The Court passed on the cases. The separate statements are the story.
The Michigan Supreme Court denied leave in three criminal cases on March 6. But tucked inside those denial orders were reminders that some legal questions lower courts treat as settled are anything but. The statements signaled where the law may be creaking, where doctrine may be too complacent, and where future litigants ought to press harder.
1. People v Larry (168645): Old forensics do not get a free pass for being old
Start with People v Larry. Leave denied. End of case, yes. End of conversation, not even close.
Justice Kimberly Thomas wrote separately to push back on a disturbingly casual idea: that a challenge to firearm-identification evidence must be weak because the technique has been around forever. That kind of reasoning has a certain stale authority to it. It also has a problem. It is wrong.
A method does not become reliable because it has been used for years. It does not become scientific because courts got used to hearing it. And it does not satisfy Daubert just because everyone in the room recognizes the vocabulary.
That was the force of Justice Thomas’s statement. The question is not whether toolmark evidence enjoys a long shelf life. The question is whether the methodology is reliable and whether the expert in this case applied it in a reliable way. Those are different questions. Too often, courts blur them together.
Her concurrence matters because it treats firearm-identification evidence not as a settled artifact, but as a live evidentiary issue. Around the country, judges have grown more skeptical of overstated “matches,” more attentive to the limits of the discipline, and less willing to confuse courtroom habit with scientific rigor.
The takeaway is clear: lawyers should stop acting as though these challenges are decorative. They are not.
2. People v Evans (168727): Taking someone’s phone is not some minor inconvenience
Then came People v Evans, where the Court denied leave and Justice Elizabeth Welch wrote separately about the seizure of a cell phone.
Because courts still sometimes talk about phones as though they are ordinary physical objects that just happen to contain information. They are not. A phone is not a wallet. It is not a backpack. It is not a neutral item sitting in an evidence bag while everyone shrugs about timing.
It is, for most people, the control panel for modern life.
Justice Welch framed the seizure issue in human terms without losing doctrinal precision. A phone is how people call for help, access work, manage money, navigate travel, retrieve records, satisfy two-factor authentication, and keep the machinery of everyday life running. Take it away, even temporarily, and you may be doing far more than preserving evidence. You may be cutting someone off from the practical contents of their life.
That is why the five-day delay in getting a warrant mattered, even if not enough here to justify review on the arguments presented. Welch’s point was larger: once police seize a phone, diligence matters. Delay matters. Possessory interests matter.
And they may matter more than courts have been willing to admit.

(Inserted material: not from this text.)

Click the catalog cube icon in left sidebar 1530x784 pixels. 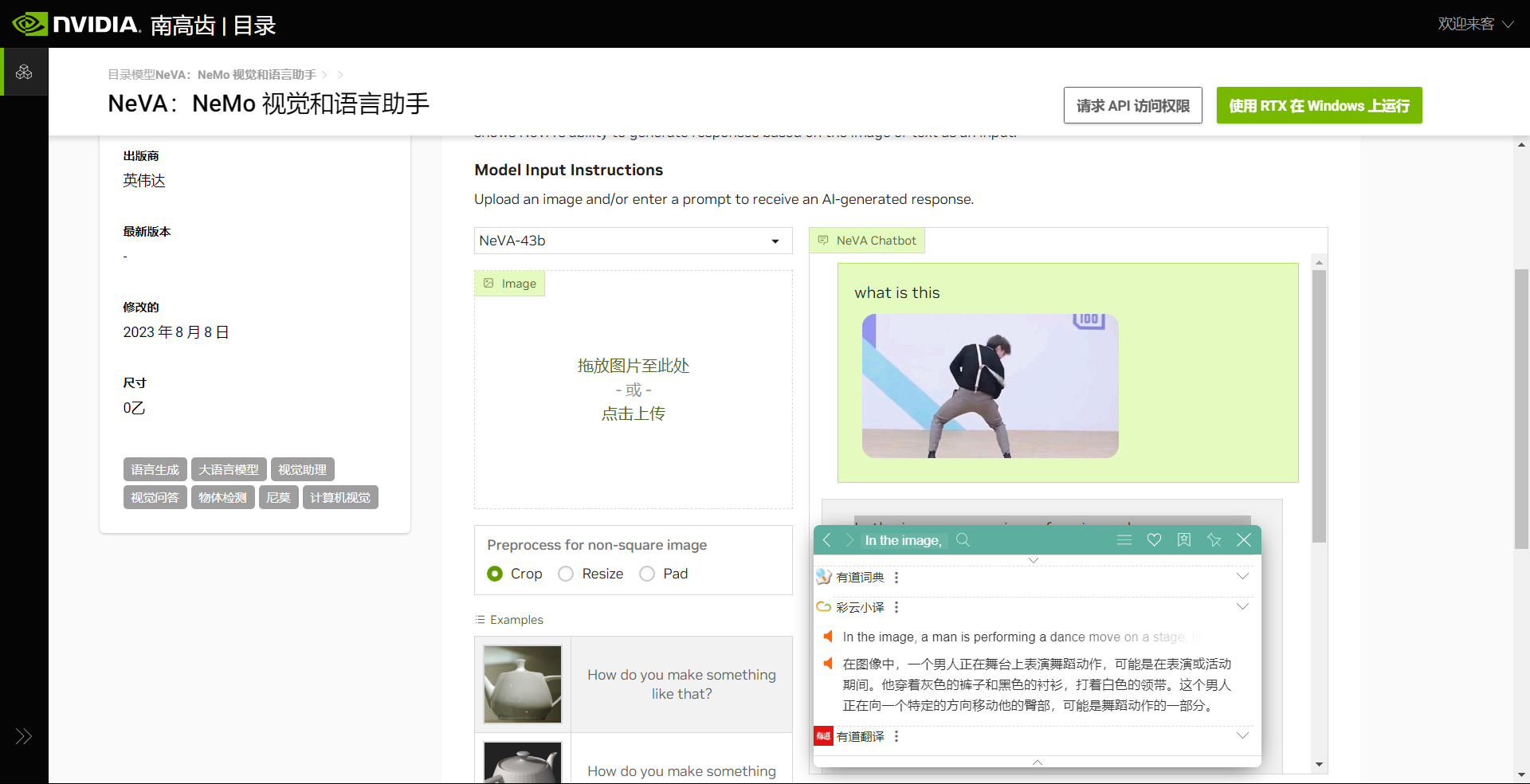click(x=24, y=73)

The deeper message in Evans is that the Fourth Amendment problem does not begin only when the government starts scrolling through the device. Sometimes it begins the moment the device disappears into state custody.

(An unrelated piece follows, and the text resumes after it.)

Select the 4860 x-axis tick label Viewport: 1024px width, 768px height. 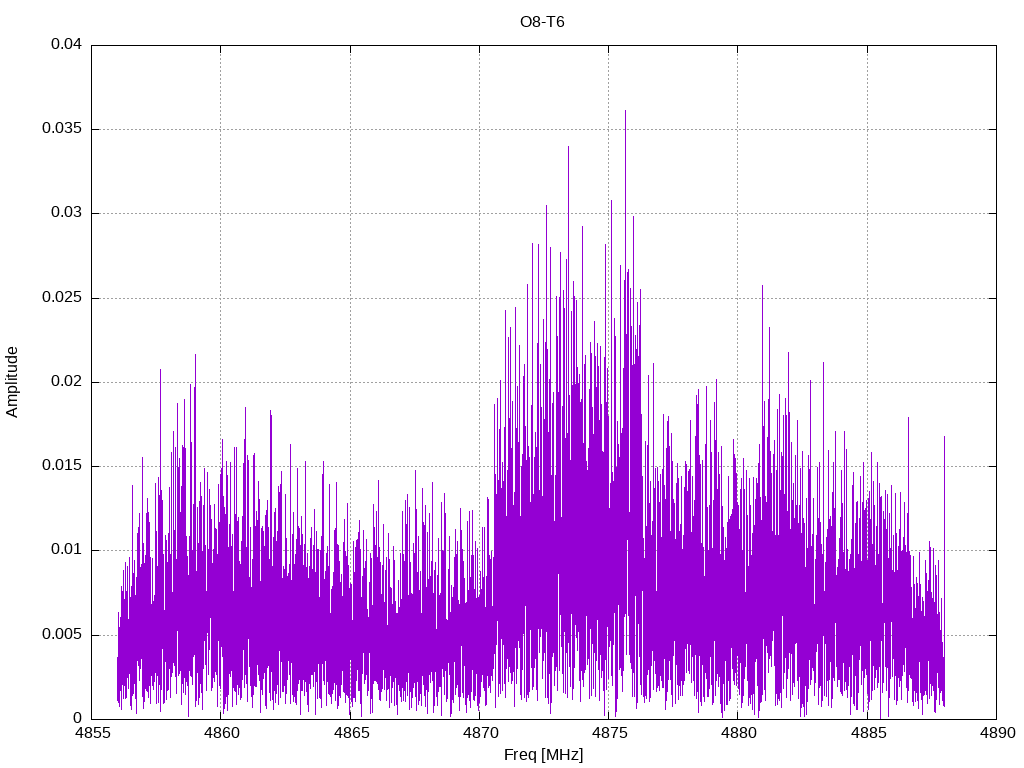click(x=221, y=733)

3. People v Ford (169177): Michigan may not be done with the right to resist unlawful force
Finally, People v Ford.
Again, leave denied. Again, a notable separate statement from Justice Welch. And again, the message was that lower courts may be reading Michigan law too narrowly.
The issue is the legacy of People v Moreno, 491 Mich 38 (2012), the decision holding that the resisting-and-obstructing statute did not erase the common-law right to resist unlawful police conduct. Some courts seem to have treated Moreno as mostly an unlawful-arrest case: if the arrest itself was lawful, end of analysis.
Justice Welch suggested that the matter is not so simple.
What if the arrest begins lawfully, but the officer then uses excessive force? Is the officer still “performing his or her duties” under the statute? And if not, does the common-law right to reasonably resist unlawful conduct still have something to say?
Those are not academic questions. They go to the core of what resisting-and-obstructing law is for, and what it is not for. A statute criminalizing interference with police work is one thing. A statute transformed into a one-way ratchet protecting unlawful force is another.
Welch did not resolve the question in Ford. She did something more useful for future litigants: she marked the issue, identified the doctrinal gap, and made plain that the Court may need to address it in a better case.
That is how appellate law moves sometimes—not through a sweeping opinion, but through a carefully placed warning shot.
The bigger point
These were denials. But they were not empty denials.
In Larry, Justice Thomas warned against mistaking forensic familiarity for scientific reliability.
In Evans, Justice Welch treated the seizure of a cell phone as the serious constitutional intrusion it often is.
In Ford, she suggested Michigan courts may be underselling the continuing force of the common-law right to resist unlawful police violence.
So yes, the Court passed on the cases.
But it also left behind a set of markers: challenge shaky science, take cell-phone seizures seriously, and do not assume the law of resisting arrest has finished developing.
For those paying attention, these statements are roadmaps.